I do wonder about the unconscious element in it all. Here’s how I see it.
Procrastination is an action or inaction related to avoiding an experience, primarily fueled by maybe anxiety or some other negative emotion. We think, I don’t wanna prove my inability. I don’t want to be that person. I don’t want to be seen that way. Some feeling comes to us that paralyzes us.
Procrastination can be found insidiously in any part of our workflows. Any tool can be used against ourselves. We can avoid work by organizing, by adjusting a task system, even by clearing time to work.
Returning to Agency: The Power of Acknowledgment
instead to return a sense of agency, that ability to decide and engage with clarity non-reactivity, we can pause and reflect on whatever the emotion is, anxiety or otherwise.
In this way, acknowledgement becomes our main tool to counter procrastination.
Philosopher Paul Tillich might say, we can begin converting the cloud of anxiety into an object, fear, that we can now bring into ourselves and better mount and muster courage against.
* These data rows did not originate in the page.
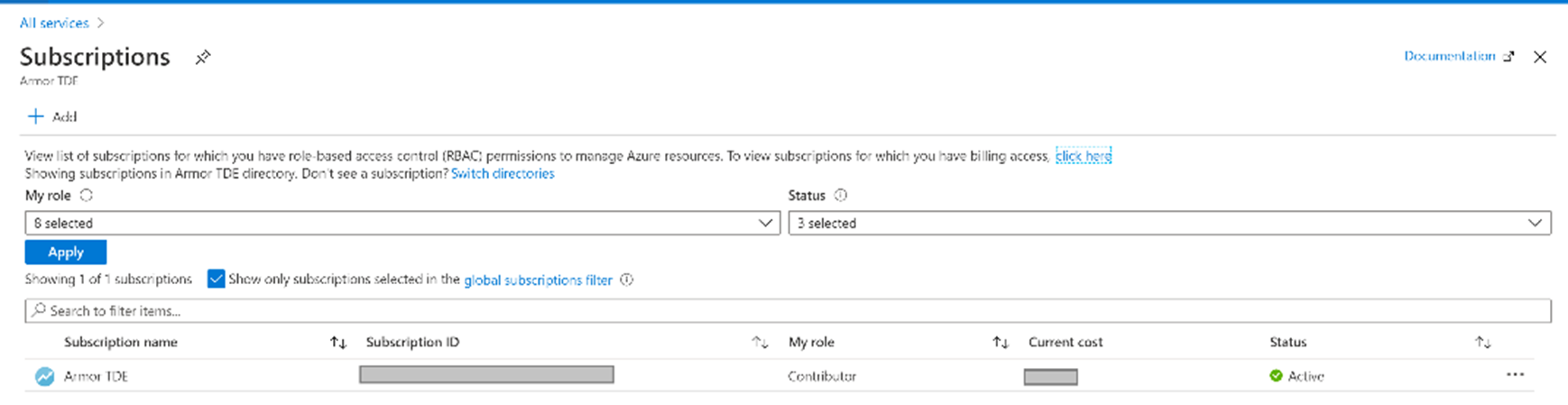Click info icon next to global subscriptions filter
Viewport: 1568px width, 405px height.
[627, 280]

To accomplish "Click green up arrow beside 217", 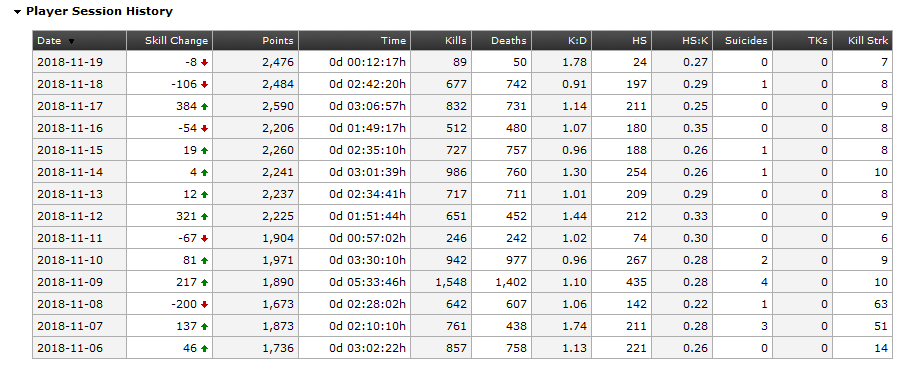I will click(204, 282).
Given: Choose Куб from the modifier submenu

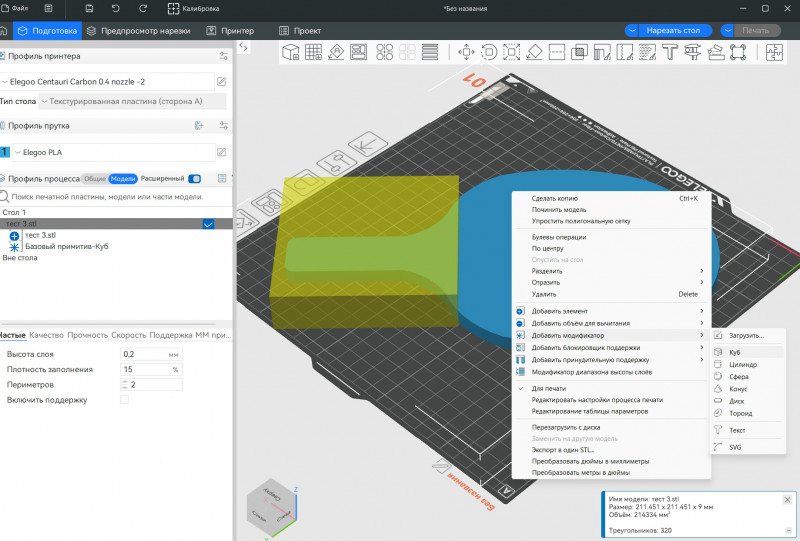Looking at the screenshot, I should pos(734,352).
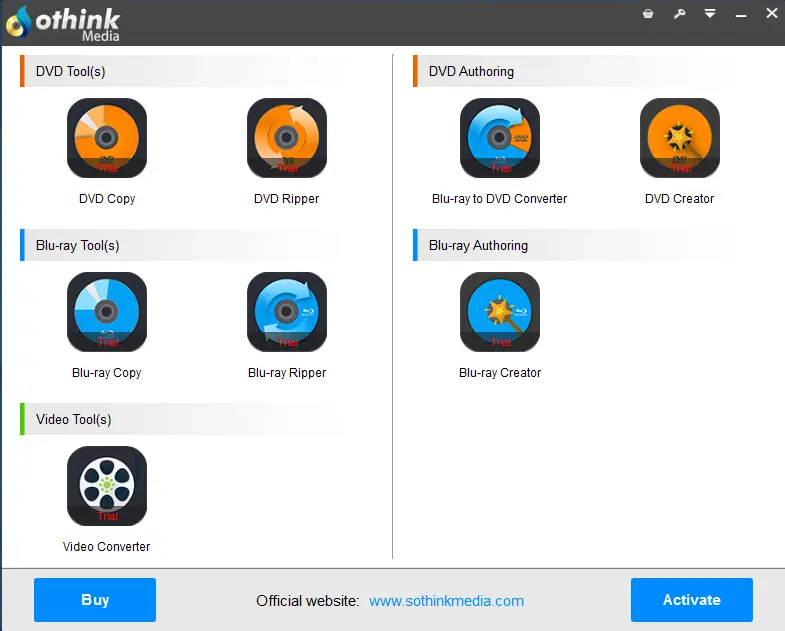Minimize the Sothink Media window
The width and height of the screenshot is (785, 631).
click(741, 14)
In other words, a visit and even better, regular visits become the practice of courage that helps us defeat at least this dragon.
Takeaway
And so as a takeaway, maybe the next time you notice yourself avoiding some task, some project, some whatever, take a moment to pause. Consider, what is this feeling that I have about this thing? Simply be with that feeling, anxiety, overwhelm, or anything beyond. Perhaps naming it if you’d like or just feeling out its contours can start to soften its hold and begin to restore that sense of agency.
And for extra credit, if you can be there with that thing you’re avoiding, as you would with any visit, as I described in episode four, while you’re there, you can decide, is this something I want to nudge forward or not? You have every right to decide either way.
At that point, You have taken charge, whatever your decision.
“Three Is More”
Today’s musical piece is rather new in my repertoire. I’ve been building it out recently. I’ve been juggling a number of titles. Deadlines, as much as I tend to berate them, do have their use, and here I’m using the deadline of posting this here podcast episode to say, you know, I think I better settle on a title.
So I’ve settled on one. This one’s called “Three is More”. I’ll give you the other titles, but that usually just confuses matters. It is written in F Minor. Not quite the saddest of scales as Nigel Tufnell famously mused in, This is Spinal Tap, and if you haven’t seen, This is Spinal Tap, please see, This is Spinal Tap.